* **Задание A**
Обнови записи, взяв всё от строки с «The image size is (408, 333).» вниз до строки с «Action: [488, 259]»: замени «Period» на «Interval», остальное оставь без изменений.

Интеллигент - отнюдь не всякий интеллектуал (кто посмеет назвать Победоносцева интеллигентом?) и отнюдь не обязательно интеллектуал (Чехов пишет об интеллигенции и для интеллигенции). Какой-то минимум образования здесь необходим, но не он решает дело. Порой кажется, что нам явилась тень нашего Отечества, которое тоже "не то, не то", и не Азия, и не Европа, и, к сожалению, не Америка.

Итак, перед нашим взором проходят люди, объединенные не материальными корпоративными интересами (и рабочие, и библиотекари, и профессура, и даже некоторые военные), не духовной жаждой (какая там оборотная религиозность, сгинь, Сергий Булгаков, - и верующие, и неверующие, и народолюбцы и русофобы), не убеждениями (либералы, революционеры, аполитичные барышни), даже не отношением к власти (конформисты, нонконформисты, кухонные храбрецы, малодушные забияки), а чем-то пятым. Наверное это можно назвать не-счастием, отвержением счастья.

Интеллигент способен достичь успеха, способен без лишних терзаний прозябать на социальном дне, но он искренне убежден, что покой - душевная подлость. Интеллигент может иметь семью и восьмерых детей, может бродить в одиночестве из кабачка в кабачок на протяжении десятков лет, но он знает, что не в этом смысл жизни. Он несчастен, потому что чужд тотальности как страсти, ни к чему не сводит жизнь, расщеплен, в конечном счете одновременно горд и унижен (Розанов - чистый тип). Он не хочет помнить своего интереса, ему знакомы иные дали...

* **Задание B**
Чем, согласно тексту об интеллигенции, интеллигент искренне считает покой?

* **Исходные данные**
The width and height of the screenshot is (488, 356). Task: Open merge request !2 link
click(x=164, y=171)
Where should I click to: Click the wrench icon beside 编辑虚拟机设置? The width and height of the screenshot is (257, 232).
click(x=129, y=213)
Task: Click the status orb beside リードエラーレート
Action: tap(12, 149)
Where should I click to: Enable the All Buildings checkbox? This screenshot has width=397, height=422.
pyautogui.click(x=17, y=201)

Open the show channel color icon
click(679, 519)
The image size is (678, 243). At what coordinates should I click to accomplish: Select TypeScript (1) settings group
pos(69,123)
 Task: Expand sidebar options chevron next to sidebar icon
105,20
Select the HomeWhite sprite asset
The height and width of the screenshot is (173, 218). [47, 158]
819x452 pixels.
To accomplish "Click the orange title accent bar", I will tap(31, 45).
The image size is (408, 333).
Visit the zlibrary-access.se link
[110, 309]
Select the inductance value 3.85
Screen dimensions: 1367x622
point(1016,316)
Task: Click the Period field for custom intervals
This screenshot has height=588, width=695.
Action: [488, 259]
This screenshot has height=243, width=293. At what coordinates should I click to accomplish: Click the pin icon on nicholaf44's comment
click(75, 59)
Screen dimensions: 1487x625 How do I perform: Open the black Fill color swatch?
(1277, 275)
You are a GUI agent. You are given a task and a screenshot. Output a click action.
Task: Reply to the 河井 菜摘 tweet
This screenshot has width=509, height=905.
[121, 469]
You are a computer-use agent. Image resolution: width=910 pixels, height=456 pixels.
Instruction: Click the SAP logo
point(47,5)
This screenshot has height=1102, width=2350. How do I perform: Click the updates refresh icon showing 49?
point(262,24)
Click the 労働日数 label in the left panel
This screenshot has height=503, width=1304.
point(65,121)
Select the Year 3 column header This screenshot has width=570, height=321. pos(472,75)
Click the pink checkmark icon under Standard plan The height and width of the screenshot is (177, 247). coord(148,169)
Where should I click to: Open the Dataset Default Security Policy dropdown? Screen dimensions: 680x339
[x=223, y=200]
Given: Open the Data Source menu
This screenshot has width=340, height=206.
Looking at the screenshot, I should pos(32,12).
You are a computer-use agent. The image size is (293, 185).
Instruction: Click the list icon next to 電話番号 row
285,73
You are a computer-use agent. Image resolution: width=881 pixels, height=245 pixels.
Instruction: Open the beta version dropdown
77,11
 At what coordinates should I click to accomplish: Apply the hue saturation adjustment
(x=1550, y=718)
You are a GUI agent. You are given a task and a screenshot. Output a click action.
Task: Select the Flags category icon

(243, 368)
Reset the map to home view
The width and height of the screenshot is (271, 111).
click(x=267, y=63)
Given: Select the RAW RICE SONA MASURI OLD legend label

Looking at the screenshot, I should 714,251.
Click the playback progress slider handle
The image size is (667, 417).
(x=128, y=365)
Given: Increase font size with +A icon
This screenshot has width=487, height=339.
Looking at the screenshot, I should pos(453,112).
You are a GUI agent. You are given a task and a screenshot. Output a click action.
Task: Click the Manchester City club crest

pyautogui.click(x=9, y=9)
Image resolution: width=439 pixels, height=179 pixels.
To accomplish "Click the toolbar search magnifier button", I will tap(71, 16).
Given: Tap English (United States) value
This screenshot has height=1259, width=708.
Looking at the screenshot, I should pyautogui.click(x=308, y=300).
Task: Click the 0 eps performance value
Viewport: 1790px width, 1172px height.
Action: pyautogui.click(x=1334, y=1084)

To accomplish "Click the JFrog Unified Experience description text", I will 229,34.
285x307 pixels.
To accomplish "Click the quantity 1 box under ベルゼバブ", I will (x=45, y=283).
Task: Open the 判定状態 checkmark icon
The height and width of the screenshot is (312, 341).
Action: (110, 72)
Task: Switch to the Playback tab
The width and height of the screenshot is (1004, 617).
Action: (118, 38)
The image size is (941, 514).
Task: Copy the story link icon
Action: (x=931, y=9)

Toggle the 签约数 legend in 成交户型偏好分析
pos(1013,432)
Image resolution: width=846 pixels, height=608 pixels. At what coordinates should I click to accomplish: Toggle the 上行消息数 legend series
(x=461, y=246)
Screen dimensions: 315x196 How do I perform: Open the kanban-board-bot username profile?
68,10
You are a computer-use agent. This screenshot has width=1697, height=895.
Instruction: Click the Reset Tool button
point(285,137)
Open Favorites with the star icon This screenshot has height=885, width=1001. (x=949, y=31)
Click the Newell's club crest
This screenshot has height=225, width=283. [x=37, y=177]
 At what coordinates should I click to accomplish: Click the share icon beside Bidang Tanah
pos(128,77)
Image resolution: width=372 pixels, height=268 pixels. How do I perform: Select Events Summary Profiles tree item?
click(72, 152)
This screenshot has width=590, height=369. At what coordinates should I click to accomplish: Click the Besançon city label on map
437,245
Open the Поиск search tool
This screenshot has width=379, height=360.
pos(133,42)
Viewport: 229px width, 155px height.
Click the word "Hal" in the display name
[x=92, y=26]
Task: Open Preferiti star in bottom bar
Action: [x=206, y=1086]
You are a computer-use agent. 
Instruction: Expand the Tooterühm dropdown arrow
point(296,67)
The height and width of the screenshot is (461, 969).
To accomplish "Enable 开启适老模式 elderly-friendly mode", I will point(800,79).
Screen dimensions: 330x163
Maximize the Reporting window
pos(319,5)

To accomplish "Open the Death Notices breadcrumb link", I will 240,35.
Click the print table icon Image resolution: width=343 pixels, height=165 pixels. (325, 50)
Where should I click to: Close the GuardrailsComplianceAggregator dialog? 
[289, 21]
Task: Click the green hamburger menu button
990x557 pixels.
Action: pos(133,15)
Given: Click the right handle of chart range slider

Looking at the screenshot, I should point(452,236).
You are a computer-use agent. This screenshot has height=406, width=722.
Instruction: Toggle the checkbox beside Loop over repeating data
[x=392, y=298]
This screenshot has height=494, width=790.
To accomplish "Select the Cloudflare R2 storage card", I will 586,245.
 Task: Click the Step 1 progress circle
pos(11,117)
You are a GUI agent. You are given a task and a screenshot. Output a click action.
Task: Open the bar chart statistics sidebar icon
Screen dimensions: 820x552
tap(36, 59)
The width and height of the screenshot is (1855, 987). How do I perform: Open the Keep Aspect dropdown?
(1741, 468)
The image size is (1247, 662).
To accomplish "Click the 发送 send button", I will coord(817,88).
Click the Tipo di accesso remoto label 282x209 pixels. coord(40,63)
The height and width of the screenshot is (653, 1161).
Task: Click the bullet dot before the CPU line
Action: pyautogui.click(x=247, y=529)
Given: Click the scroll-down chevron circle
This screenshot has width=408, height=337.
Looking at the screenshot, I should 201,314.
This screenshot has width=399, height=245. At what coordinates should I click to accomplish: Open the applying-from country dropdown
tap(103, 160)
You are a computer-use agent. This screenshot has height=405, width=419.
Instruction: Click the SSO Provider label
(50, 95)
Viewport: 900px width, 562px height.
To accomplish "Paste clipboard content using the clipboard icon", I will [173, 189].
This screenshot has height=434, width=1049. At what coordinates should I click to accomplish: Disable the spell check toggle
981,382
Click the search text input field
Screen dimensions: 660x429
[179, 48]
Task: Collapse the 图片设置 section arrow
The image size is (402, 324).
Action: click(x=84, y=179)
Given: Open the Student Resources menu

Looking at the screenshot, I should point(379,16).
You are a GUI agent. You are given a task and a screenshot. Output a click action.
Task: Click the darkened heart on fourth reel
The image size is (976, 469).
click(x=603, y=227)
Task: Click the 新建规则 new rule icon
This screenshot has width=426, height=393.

* **Результат выполнения A**
The image size is (408, 333).
Visit the zlibrary-access.se link
[110, 309]
Select the inductance value 3.85
Screen dimensions: 1367x622
point(1016,316)
Task: Click the Interval field for custom intervals
This screenshot has height=588, width=695.
Action: [488, 259]

* **Результат выполнения B**
Душевной подлостью.